Trading at all hours of the night in the U.S. isn't the only objective that these linkages are looking to achieve. The move toward globalization and opening markets abroad is also expected to bolster liquidity. "Instinet is already a member of 18 or 19 stock exchanges all over the world and ultimately their goal is to have a fully electronic trading system that can be linked to all of the exchanges worldwide, creating a virtual twenty-four hour market," says Sang. Other ECNs are moving in the international direction as well. Instinet, which trades in 40 markets worldwide, recently purchased a stake in Archipelago. Both Instinet and Archipelago are part of a consortium that acquired a stake in Tradepoint, a London-based electronic exchange, in order to broaden their scope in the international marketplace. TradeBook is also looking to get onto the international scene by leveraging its partnership with CLSA Global Emerging Markets. TradeBook expects to increase its global presence with the formation of Global TradeBook with CLSA, which will extend services to matching global equities.
NexTrade is tapping into the foreign exchange market with its alliances to GlobalNet, an equity trading system, and Valhalla Forex. They are launching Matchbook FX, LLC, an electronic foreign exchange platform. Mark Yegge, chairman and chief executive officer of NexTrade explains, "We are concentrating very heavily on our international presence. Right now GlobalNet customers can log into the system, which is linked to NexTrade and trade U.S. equities, which really helps our after hours liquidity." He adds that NexTrade is also in negotiations to extend their international trading capacity into South America as well.
With the possibility of an ever-evolving after-hours, linked, global market operating in the not too distant future, the question of how participating ECNs would distinguish themselves remains. While the specifics of linkages, pricing and timing may as yet be resolved, there is, of course, a general consensus among the ECNs that each system will be able to retain their competitive edge. "Technology and service will continue to be a critical factor in the success of an ECN," says Island's Concannon. "Each ECN uses a different platform with different software, so the ability to conform to the software and the platform quickly and the ability to respond to customer needs will be important."
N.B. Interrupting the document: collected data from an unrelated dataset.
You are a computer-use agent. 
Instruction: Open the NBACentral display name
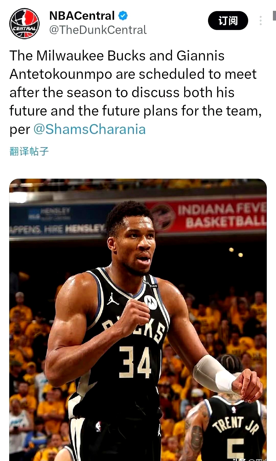(82, 16)
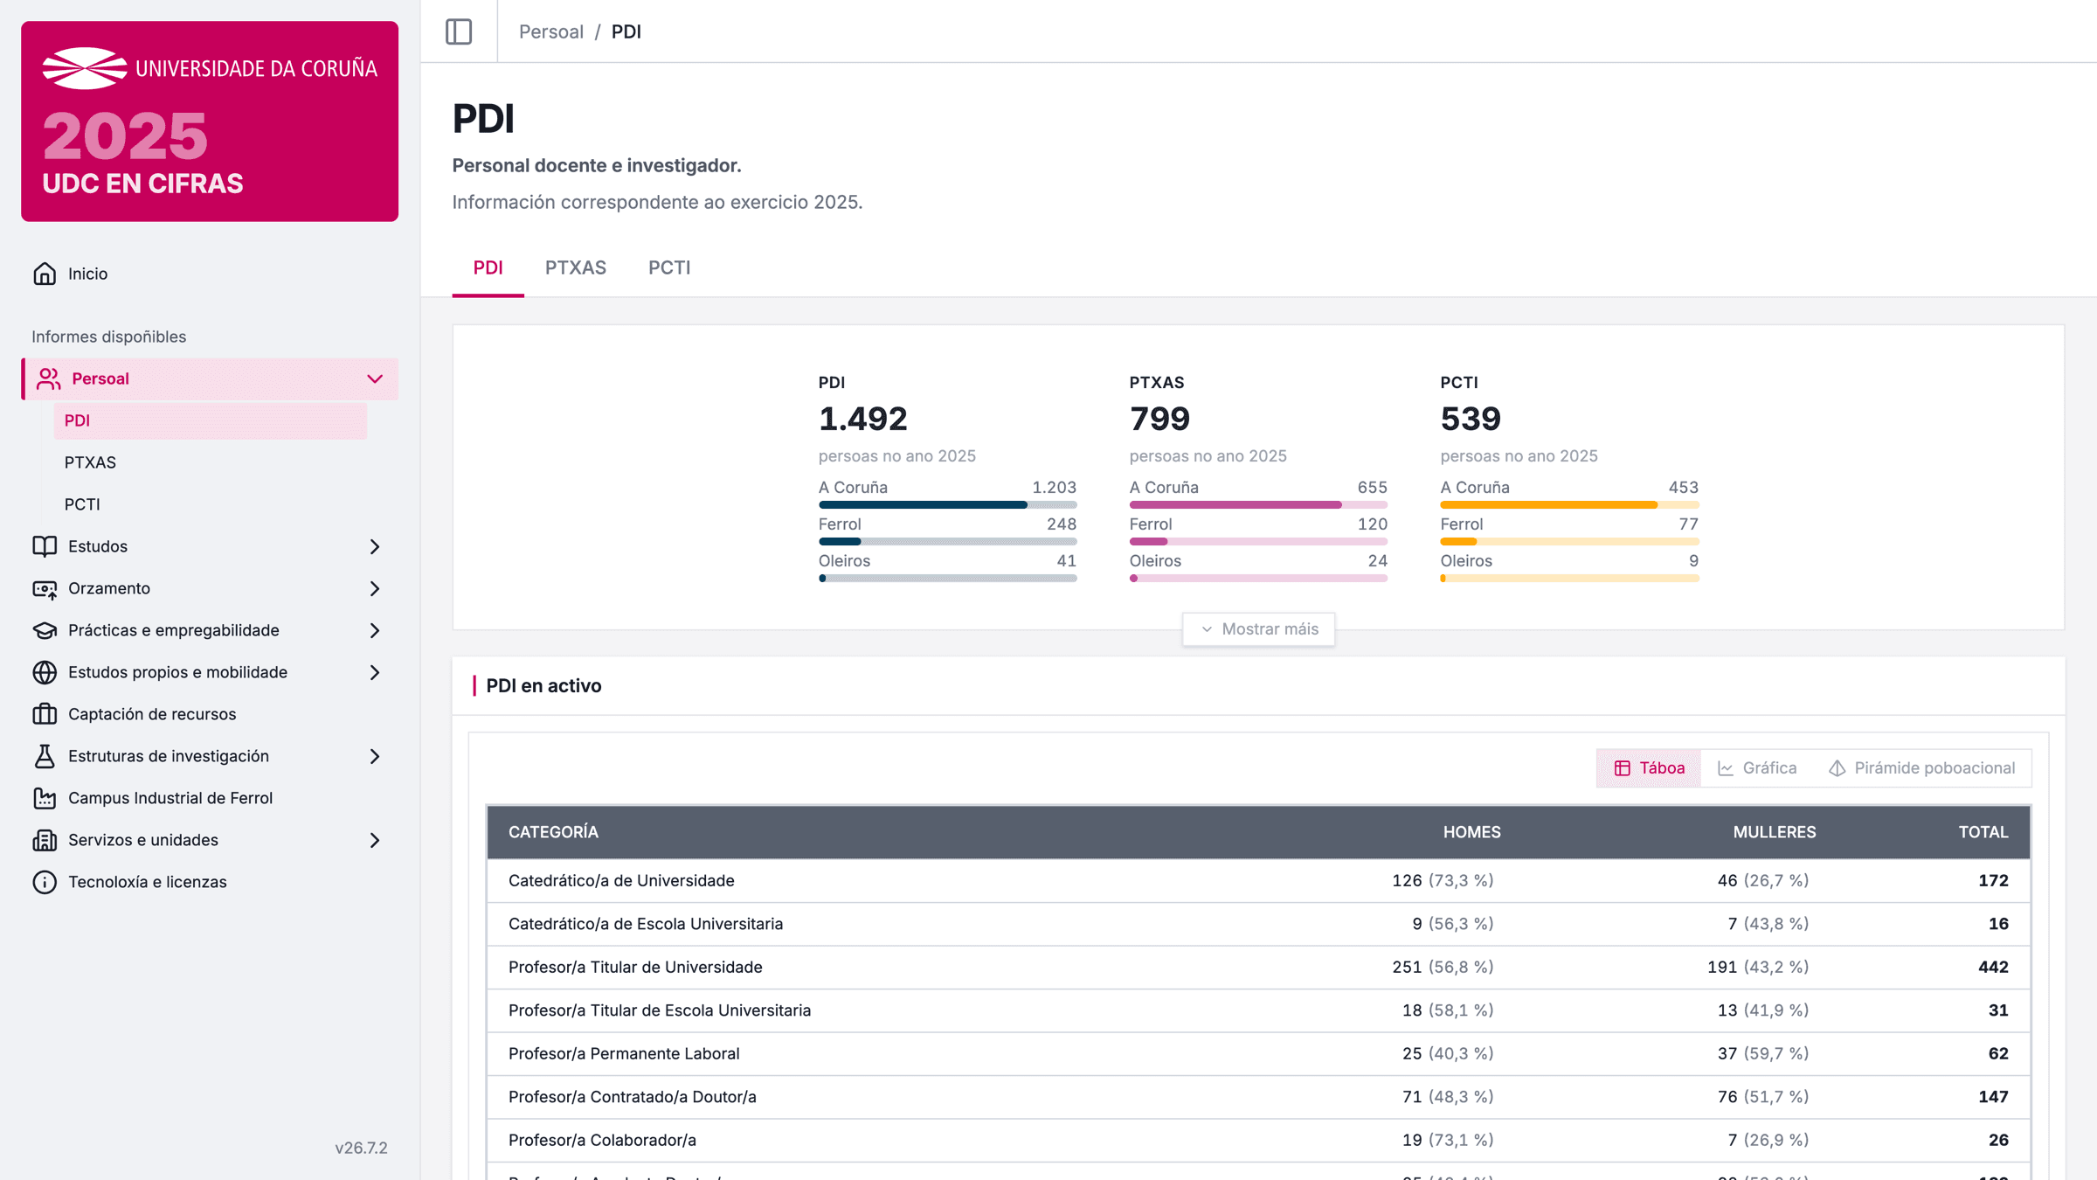Click the Estudos book icon
The image size is (2097, 1180).
coord(45,546)
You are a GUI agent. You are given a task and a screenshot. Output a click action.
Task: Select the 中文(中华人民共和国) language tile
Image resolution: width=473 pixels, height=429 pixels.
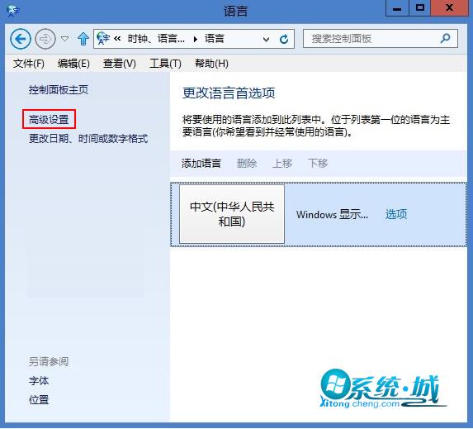pyautogui.click(x=232, y=214)
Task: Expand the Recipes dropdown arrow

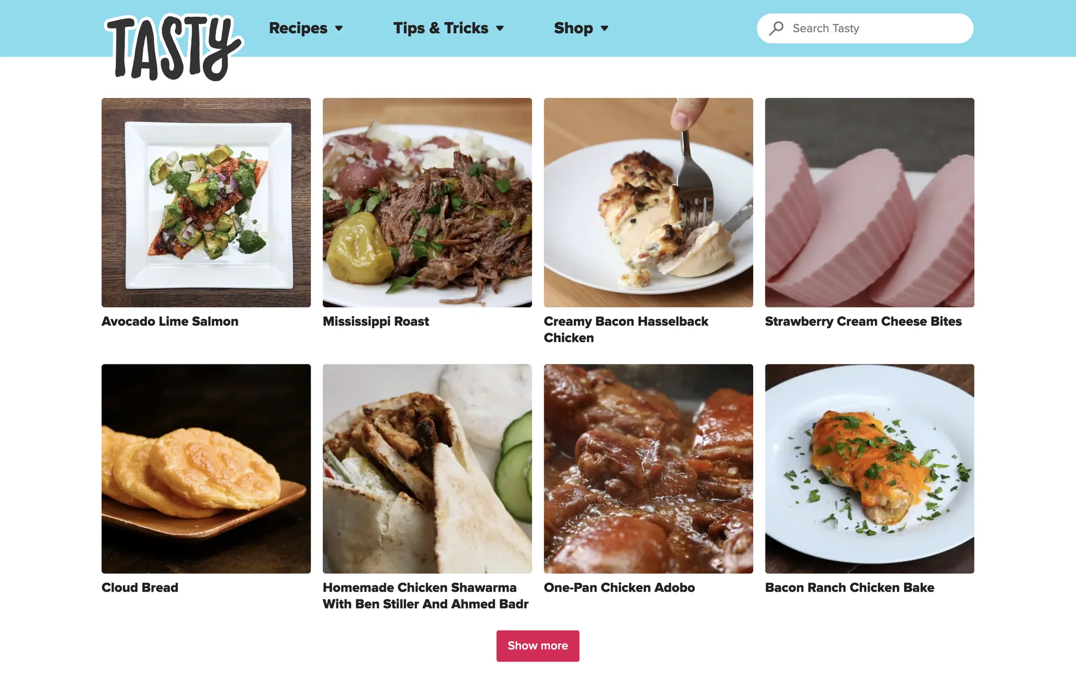Action: click(339, 29)
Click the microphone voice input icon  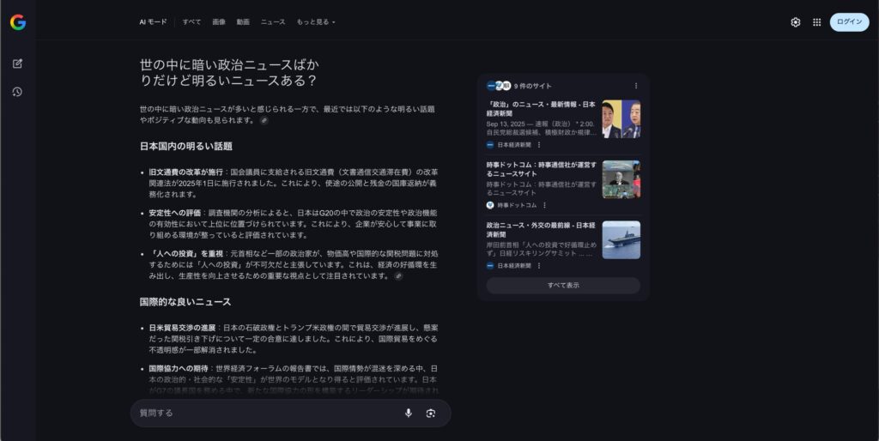[x=408, y=413]
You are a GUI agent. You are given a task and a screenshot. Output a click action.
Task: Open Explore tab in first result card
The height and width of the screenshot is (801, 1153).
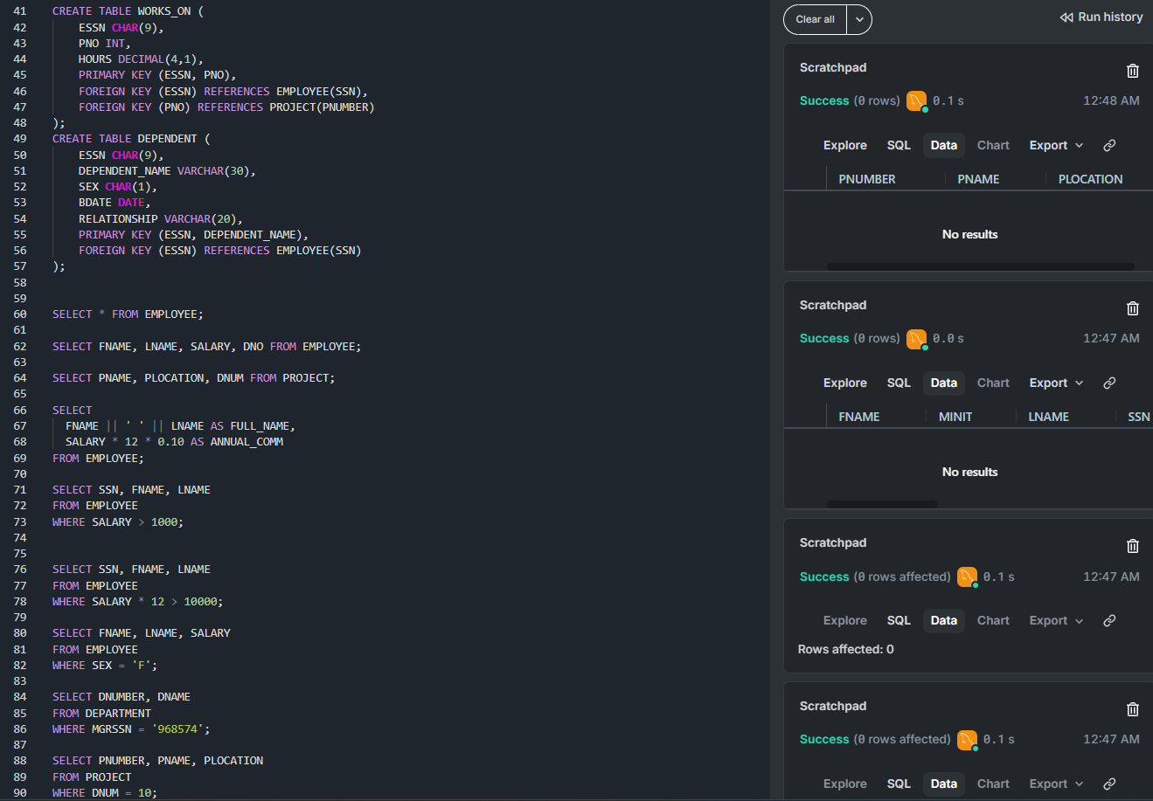click(844, 146)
So as the march down the road to a fully automated, round the clock market continues, the idea to share full depth of books during specific after-hours trading sessions is the one thing that ECNs openly agree upon. The benefits derived from such an arrangement would be concentrated on providing a liquid environment for subscribers to receive the best prices possible in an open environment. Only time will tell how successful the linkages and the after-hours market will prove to be, but 'going global' is an obvious move that ECNs will be making in the future.